Interspersed with the schlag were a couple of
The highlight of this portion of the concert was Mozart's Rondo from the "Haffner" Serenade. The violin soloist was Elisabeth Adkins, the excellent associate concertmaster of the National Symphony. She was substituting on this occasion as BCO concertmaster for her honeymooning sister Madeline, who is also associate concertmaster of the BSO. Got that? Anyway, Elisabeth Adkins delivered the Mozart solo with a sweet tone and consistently elegant phrasing, and she enjoyed attentive support from Thakar and the BCO players.
At intermission, I headed over the Towson University to catch the second half of Pro Musica Rara's annual SuperBach Sunday concert.

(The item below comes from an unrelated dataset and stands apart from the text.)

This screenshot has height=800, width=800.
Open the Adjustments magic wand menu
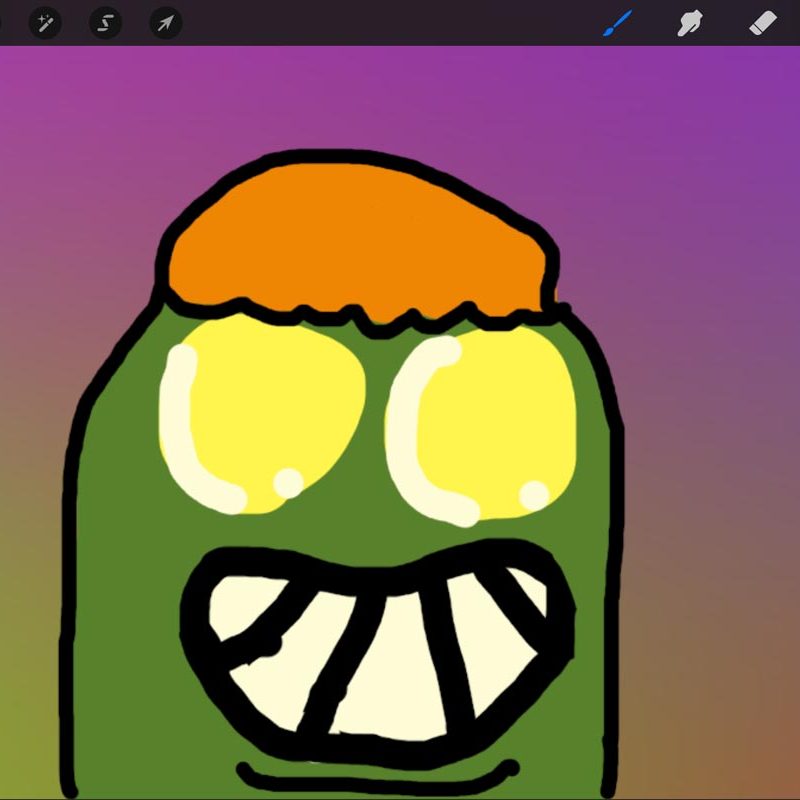pyautogui.click(x=45, y=22)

Bach's great Double Concerto received a dynamic performance, with soloists Greg Mulligan and Ivan Stefanovic darting through the outer movements quite nimbly and giving the gorgeous Largo an eloquent touch. Their colleagues onstage also played with a good deal of flair.
Tenor Aaron Sheehan, whose work I've admired in recent years with American Opera Theater, employed his warm, supple voice to keen effect in a couple of infrequently encountered arias by Bach and Buxtehude. The latter's "Herr, wenn ich nur dich hab" was phrased with particular expressive finesse.
One little oddity of the performance: The musicians seemed uncertain about when to enter or leave the stage and when to take a bow. I guess even the pros can use a little staging rehearsal once in a while.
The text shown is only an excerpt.